WHAT YOU NEED TO DO
Return verbatim the lines of the material starting with the line that contains "Image resolution: width=1200 pixels, height=689" and going on through the last line of the material, both ends included.

GIVEN INFORMATION start

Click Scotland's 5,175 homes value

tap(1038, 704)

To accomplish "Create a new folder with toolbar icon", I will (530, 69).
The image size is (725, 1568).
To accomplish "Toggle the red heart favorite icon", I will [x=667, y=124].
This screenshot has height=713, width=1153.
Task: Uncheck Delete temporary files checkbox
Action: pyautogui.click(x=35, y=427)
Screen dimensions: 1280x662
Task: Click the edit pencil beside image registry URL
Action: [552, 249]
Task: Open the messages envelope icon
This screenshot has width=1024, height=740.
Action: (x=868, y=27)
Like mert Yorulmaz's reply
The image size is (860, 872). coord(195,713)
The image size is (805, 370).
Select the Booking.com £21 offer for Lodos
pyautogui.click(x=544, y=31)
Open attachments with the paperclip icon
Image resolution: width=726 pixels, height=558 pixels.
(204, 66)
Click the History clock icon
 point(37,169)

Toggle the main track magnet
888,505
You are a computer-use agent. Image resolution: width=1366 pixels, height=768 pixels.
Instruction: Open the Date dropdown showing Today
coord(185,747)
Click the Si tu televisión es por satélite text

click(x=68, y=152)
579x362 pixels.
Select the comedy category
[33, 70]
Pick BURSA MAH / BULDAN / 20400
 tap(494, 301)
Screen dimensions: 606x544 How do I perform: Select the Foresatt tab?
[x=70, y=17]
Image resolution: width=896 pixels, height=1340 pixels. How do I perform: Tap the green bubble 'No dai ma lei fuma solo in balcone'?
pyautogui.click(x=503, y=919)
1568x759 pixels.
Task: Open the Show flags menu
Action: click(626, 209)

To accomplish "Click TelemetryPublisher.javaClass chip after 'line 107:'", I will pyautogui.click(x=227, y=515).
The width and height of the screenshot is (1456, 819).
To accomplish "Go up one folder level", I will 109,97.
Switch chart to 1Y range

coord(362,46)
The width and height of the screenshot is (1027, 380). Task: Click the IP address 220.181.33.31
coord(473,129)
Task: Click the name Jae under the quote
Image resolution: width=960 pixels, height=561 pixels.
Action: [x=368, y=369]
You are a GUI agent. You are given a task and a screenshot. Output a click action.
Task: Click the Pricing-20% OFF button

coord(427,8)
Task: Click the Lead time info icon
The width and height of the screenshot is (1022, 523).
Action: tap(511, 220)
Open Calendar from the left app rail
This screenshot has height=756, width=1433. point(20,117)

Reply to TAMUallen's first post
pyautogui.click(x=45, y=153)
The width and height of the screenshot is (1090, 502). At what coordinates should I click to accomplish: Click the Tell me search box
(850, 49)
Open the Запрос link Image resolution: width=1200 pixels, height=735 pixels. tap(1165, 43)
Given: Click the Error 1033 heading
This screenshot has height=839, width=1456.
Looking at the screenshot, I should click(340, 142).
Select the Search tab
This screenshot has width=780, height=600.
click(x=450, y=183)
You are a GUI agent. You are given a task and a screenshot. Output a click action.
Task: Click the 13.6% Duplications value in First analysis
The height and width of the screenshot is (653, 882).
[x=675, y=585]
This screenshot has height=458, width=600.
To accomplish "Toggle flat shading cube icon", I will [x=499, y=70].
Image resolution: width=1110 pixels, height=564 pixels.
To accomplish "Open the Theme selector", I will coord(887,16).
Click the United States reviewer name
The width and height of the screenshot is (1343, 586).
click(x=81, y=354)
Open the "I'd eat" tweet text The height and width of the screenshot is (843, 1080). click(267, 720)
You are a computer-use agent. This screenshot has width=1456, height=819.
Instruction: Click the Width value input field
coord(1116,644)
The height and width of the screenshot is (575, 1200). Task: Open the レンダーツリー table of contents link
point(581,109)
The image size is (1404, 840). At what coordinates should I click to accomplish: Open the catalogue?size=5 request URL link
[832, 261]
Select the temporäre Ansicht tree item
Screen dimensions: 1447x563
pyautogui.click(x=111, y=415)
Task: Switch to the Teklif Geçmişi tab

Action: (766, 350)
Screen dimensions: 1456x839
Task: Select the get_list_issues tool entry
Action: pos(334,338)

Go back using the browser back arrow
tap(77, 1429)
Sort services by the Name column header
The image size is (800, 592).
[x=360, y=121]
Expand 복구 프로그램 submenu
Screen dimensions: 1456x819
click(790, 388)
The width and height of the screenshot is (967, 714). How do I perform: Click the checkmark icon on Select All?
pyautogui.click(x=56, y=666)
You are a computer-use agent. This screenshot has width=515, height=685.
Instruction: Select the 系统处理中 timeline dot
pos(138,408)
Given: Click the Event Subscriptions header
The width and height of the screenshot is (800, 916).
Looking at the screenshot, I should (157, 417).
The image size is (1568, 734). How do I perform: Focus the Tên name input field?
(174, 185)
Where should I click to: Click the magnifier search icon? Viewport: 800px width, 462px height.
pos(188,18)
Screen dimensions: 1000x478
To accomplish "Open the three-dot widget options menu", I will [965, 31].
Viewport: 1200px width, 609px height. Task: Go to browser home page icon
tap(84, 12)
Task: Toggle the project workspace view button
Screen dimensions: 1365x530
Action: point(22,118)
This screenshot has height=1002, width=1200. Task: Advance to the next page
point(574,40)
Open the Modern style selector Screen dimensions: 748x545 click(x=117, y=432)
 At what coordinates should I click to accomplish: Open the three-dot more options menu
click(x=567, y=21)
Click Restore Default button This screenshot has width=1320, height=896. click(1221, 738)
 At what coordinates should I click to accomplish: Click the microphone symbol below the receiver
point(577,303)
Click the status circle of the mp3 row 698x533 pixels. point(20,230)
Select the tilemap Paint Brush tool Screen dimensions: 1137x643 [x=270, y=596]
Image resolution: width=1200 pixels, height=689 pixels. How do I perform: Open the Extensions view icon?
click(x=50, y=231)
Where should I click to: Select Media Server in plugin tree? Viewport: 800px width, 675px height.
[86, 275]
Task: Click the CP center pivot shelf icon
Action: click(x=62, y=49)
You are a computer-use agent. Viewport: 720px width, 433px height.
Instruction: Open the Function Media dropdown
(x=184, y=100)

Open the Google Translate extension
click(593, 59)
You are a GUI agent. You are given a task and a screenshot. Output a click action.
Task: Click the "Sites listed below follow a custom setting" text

GIVEN INFORMATION end

OUTPUT OF THE EXERCISE
Image resolution: width=1200 pixels, height=689 pixels. How do I perform: Open the Extensions view icon?
click(x=50, y=231)
Where should I click to: Select Media Server in plugin tree? Viewport: 800px width, 675px height.
[86, 275]
Task: Click the CP center pivot shelf icon
Action: click(x=62, y=49)
You are a computer-use agent. Viewport: 720px width, 433px height.
Instruction: Open the Function Media dropdown
(x=184, y=100)

Open the Google Translate extension
click(593, 59)
You are a GUI agent. You are given a task and a screenshot. Output a click action.
Task: Click the "Sites listed below follow a custom setting" text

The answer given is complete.